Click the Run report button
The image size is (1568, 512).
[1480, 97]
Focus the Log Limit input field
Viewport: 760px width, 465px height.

...

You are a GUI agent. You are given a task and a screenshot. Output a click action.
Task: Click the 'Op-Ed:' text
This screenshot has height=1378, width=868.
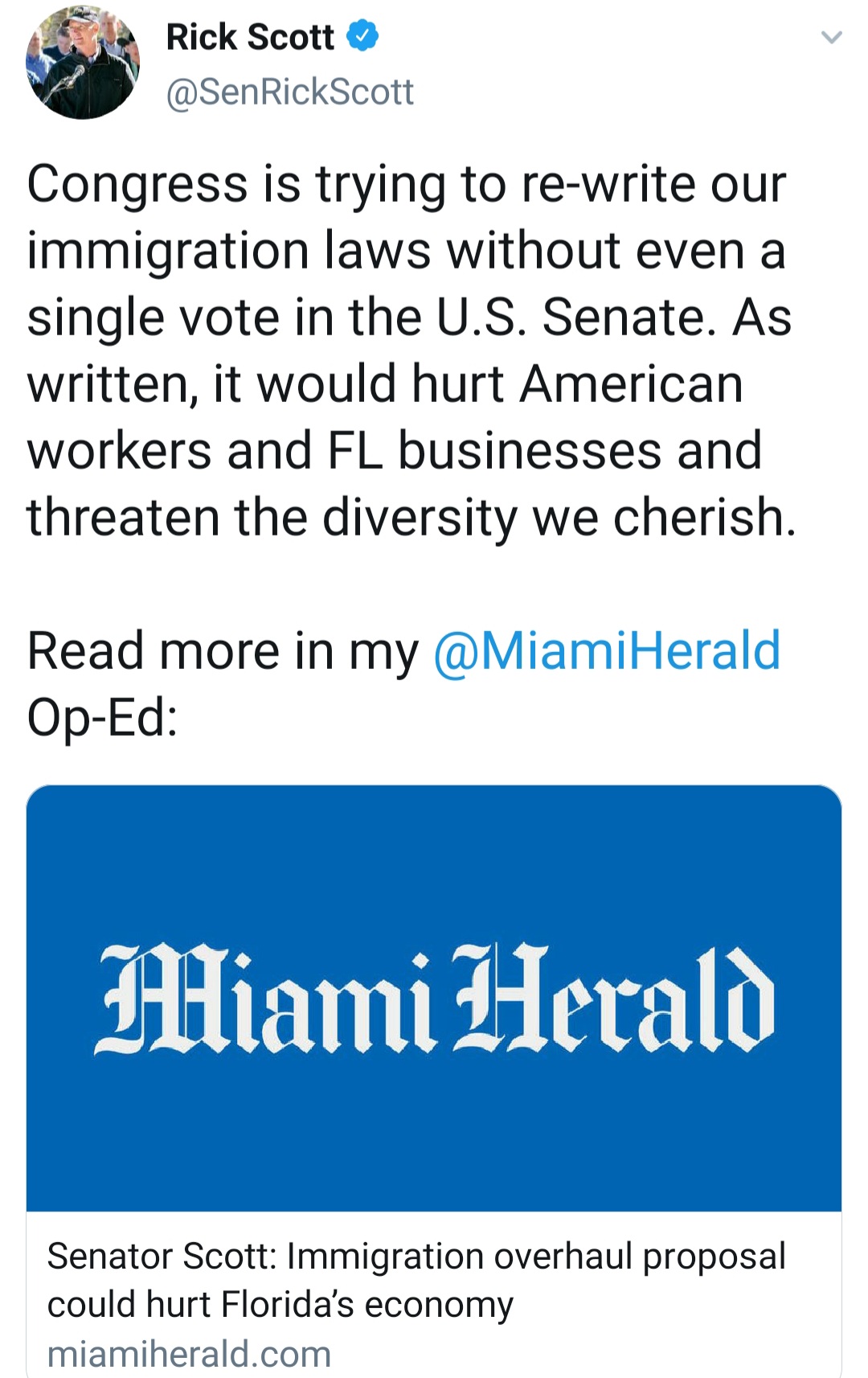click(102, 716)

* * *

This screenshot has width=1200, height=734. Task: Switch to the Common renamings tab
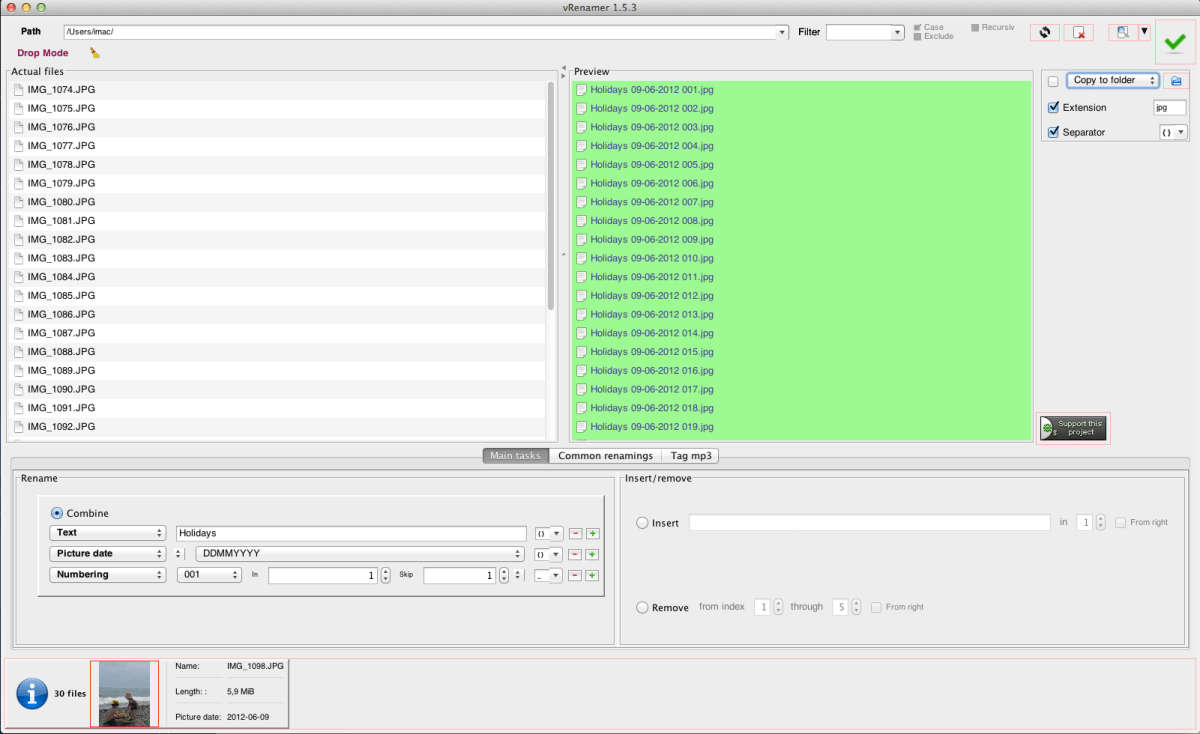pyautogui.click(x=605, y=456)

## REQUIREMENT
Scan the listing above for the line that has "Click the Run report button", then copy exactly from that line through the line that has "Viewport: 760px width, 465px height.".

## TASK RESULT
Click the Run report button
The image size is (1568, 512).
[1480, 97]
Focus the Log Limit input field
Viewport: 760px width, 465px height.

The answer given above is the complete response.